WebSocket プロキシ

HTTP/1.1からWebSocketへのクライアントとサーバー間の接続を切り替えるには、HTTP/1.1で利用可能なプロトコルスイッチメカニズムを使用します。

ただし、少し注意が必要です。つまり、"Upgrade"はホップバイホップヘッダーなので、クライアントからプロキシサーバーに渡されることはありません。フォワードプロキシの場合、クライアントはCONNECTメソッドを使用してこの問題を回避できます。ただし、これはリバースプロキシでは機能しません。クライアントはプロキシサーバーの存在を認識していないため、プロキシサーバー上で特別な処理が必要になります。

バージョン1.3.13以降、nginxは、プロキシサーバーがコード101(Switching Protocols)のレスポンスを返し、クライアントがリクエストで"Upgrade"ヘッダーを介してプロトコルスイッチを要求した場合に、クライアントとプロキシサーバー間のトンネルを構築できる特別な動作モードを実装しています。

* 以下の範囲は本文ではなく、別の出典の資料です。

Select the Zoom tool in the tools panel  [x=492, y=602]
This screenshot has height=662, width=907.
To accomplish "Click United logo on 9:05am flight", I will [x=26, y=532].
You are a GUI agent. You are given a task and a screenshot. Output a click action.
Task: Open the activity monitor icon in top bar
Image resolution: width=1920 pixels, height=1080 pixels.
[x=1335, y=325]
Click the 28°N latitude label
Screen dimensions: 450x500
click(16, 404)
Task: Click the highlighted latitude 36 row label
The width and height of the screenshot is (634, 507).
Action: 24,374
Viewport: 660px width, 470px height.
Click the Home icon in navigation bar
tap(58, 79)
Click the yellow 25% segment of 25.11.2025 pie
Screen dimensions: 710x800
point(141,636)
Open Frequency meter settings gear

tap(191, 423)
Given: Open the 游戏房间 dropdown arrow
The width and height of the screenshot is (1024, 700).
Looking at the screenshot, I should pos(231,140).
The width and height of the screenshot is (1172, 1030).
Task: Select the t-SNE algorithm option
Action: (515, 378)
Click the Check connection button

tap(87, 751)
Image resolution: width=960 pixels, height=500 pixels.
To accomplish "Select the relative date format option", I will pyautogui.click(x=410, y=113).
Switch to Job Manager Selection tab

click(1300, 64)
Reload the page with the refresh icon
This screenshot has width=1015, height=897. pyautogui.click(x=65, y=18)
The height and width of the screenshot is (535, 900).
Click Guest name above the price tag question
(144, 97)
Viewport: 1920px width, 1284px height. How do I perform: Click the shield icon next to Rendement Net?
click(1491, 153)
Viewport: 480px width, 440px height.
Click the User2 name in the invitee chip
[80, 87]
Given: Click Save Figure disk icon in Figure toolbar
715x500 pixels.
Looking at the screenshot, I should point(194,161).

上述したように、"upgrade"と"connection"を含むホップバイホップヘッダーはクライアントからプロキシサーバーに渡されません。そのため、プロキシサーバーが、クライアントがWebSocketへのプロトコルスイッチを行うという意図を認識できるようにするためには、これらのヘッダーを明示的に渡す必要があります。

location /chat/ {
    proxy_pass http://backend;
    proxy_http_version 1.1;
    proxy_set_header Upgrade $http_upgrade;
    proxy_set_header Connection "upgrade";
}

プロキシサーバーへのリクエストで"Connection"ヘッダーフィールドの値がクライアントリクエストヘッダーで"Upgrade"フィールドがあるかどうかによって異なる、より高度な例

http {
    map $http_upgrade $connection_upgrade {
        default upgrade;
        ''      close;
    }

    server {
        ...

        location /chat/ {
            proxy_pass http://backend;
            proxy_http_version 1.1;
            proxy_set_header Upgrade $http_upgrade;
            proxy_set_header Connection $connection_upgrade;
        }
    }

デフォルトでは、プロキシサーバーが60秒以内にデータを送信しない場合、接続は閉じられます。このタイムアウトはproxy_read_timeoutディレクティブで延長できます。または、プロキシサーバーを定期的にWebSocket pingフレームを送信するように構成して、タイムアウトをリセットし、接続がまだアクティブかどうかを確認できます。